Cannabis is becoming increasingly accepted in mainstream society, but there’s still a long way to go. Case in point: parents who use cannabis. Some think that it may be acceptable for people with no children or parents with adult children to use cannabis, but these same people may also believe that it’s definitely not okay for parents of children under 18 years old to do the same. You are probably not shocked that we disagree with this sentiment!


We Get It

In some sense, this concern regarding parents using cannabis is understandable. Parents of children under 18 years old are responsible for their kids, not just themselves. Therefore, the argument may be made that parents should not be using cannabis because it makes them unable to properly care for their children. Specifically, there may be concerns about the side effects of THC that would make adequate parenting (particularly in an emergency situation) difficult to perform.


Inconsistent Standards

However, there are at least two major problems with this argument. The first is a problem of inconsistency. If the standard for parenting is alert sobriety, being ready to jump to your child’s need at a moment’s notice, then parents should definitely heave the following substances out of the nearest window:

  1. Alcoholic beverages.

  2. Prescription or over the counter drugs with side effects (drowsiness, depression, irritability, nausea, etc.) that affect daily functionality. 

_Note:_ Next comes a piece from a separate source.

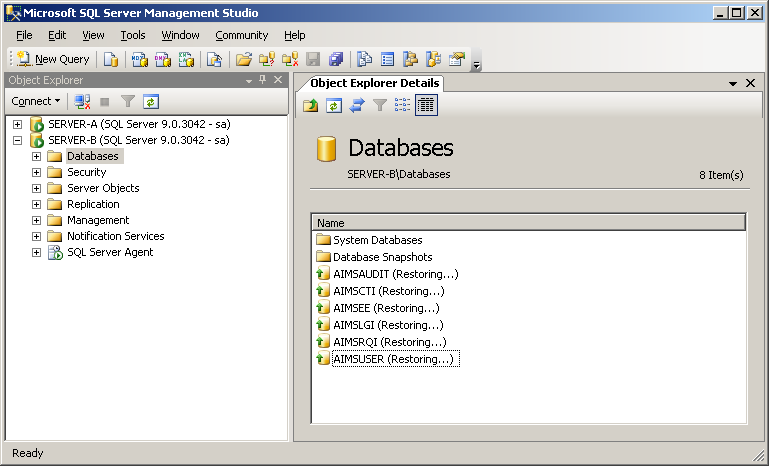Open the Community menu
The image size is (769, 466).
click(241, 35)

  3. Any other substances that, when consumed, makes you drowsy, unfocused, or unable to function at 100%. 


See the problem? We don’t ask parents to abstain from these types of substances — we ask them to be responsible with them. The same should be done with cannabis, according to guidelines for responsible use and an overall desire for cannabis use to help you feel well, not high.


Functional Cannabis Use

A second problem with the argument against parents using cannabis is that many cannabis users want their use to allow them to be functional, rather than being high to the point of couchlock or deep paranoia. To further investigate this point, let’s dive into New Frontier Data’s recent report, “Understanding Fathers Who Consume Cannabis.” In their recent survey of over 3,000 cannabis users, a few high-level trends indicate a pattern of use among fathers of children under 18 that is quite different from men with no children or adult children.

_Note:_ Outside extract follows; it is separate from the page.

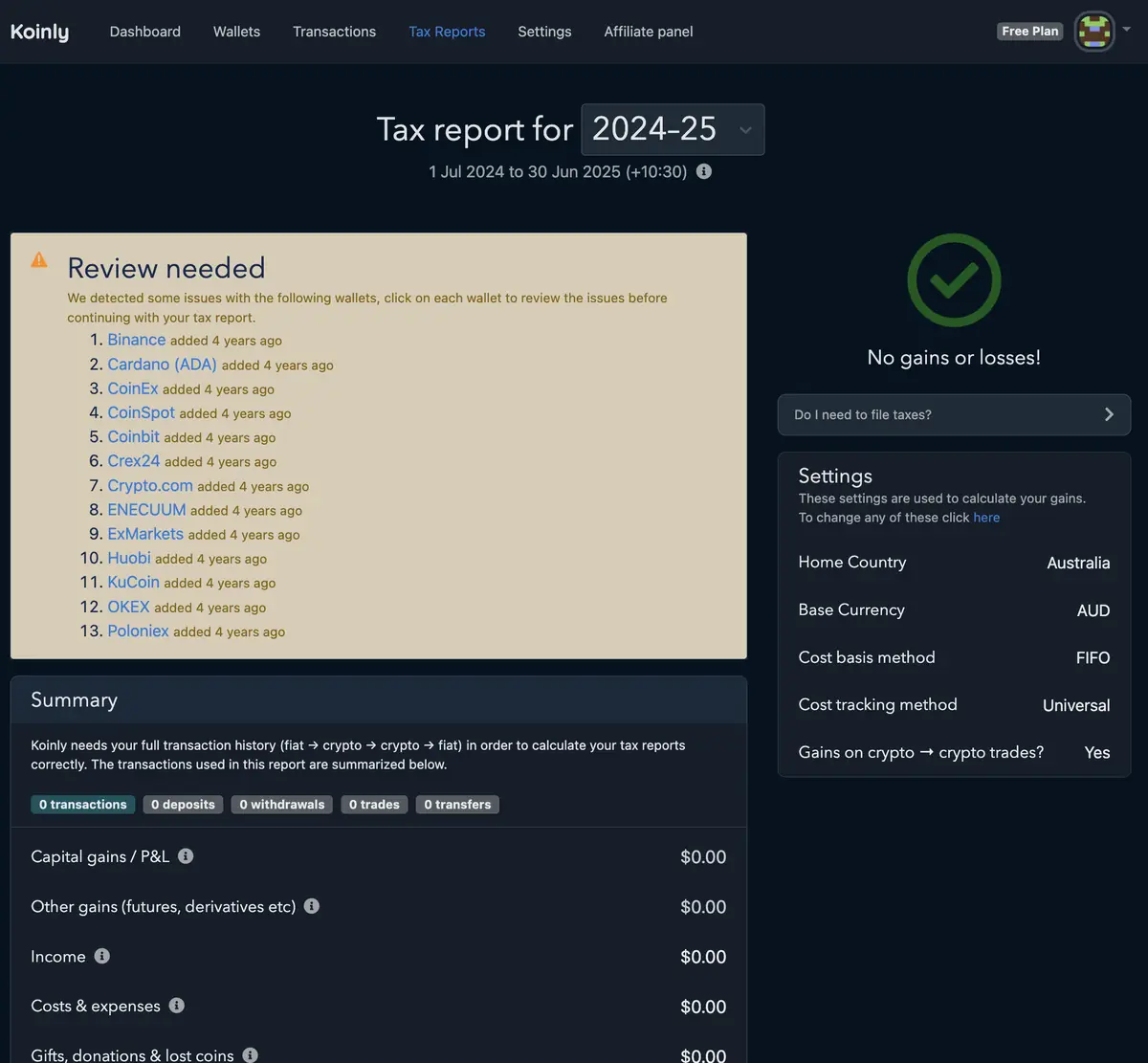This screenshot has width=1148, height=1063.
Task: Click the "here" link in Settings
Action: (986, 518)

“Fathers of kids under 18 consume cannabis in more forms, compared to other males.”

Whether they are using vaporizers, edibles, beverages, dabs, topicals, tinctures, or pills, fathers of kids under 18 definitely seem to be exploring their options! But what’s the significance of using cannabis in these forms, rather than the more common methods like joints, blunts, or pipes? For starters, nearly all of these alternative forms of cannabis consumption allow people to control their doses with a lot more precision than simply smoking flower. Edibles (or anything clearly labeled with how much THC one “serving” contains), are a far more reliable way to predict the effect of cannabis use, compared to taking a few pulls of a joint and hoping for the best. 


“Fathers of kids under 18 are more likely to consume cannabis alone than are fathers of adults or childless men.”

This is just a theory, but it is reasonable to assume that people consuming cannabis alone (including fathers of kids under 18) are more likely to be using it for a practical, medical reason than other users. Indeed, 34 percent of survey respondents who are fathers of children under 18 years old reported that their cannabis use was either “only medical” or “primarily medical.” Only 27 percent of men without children and 25 percent of fathers of adult children reported this same purpose for their use. 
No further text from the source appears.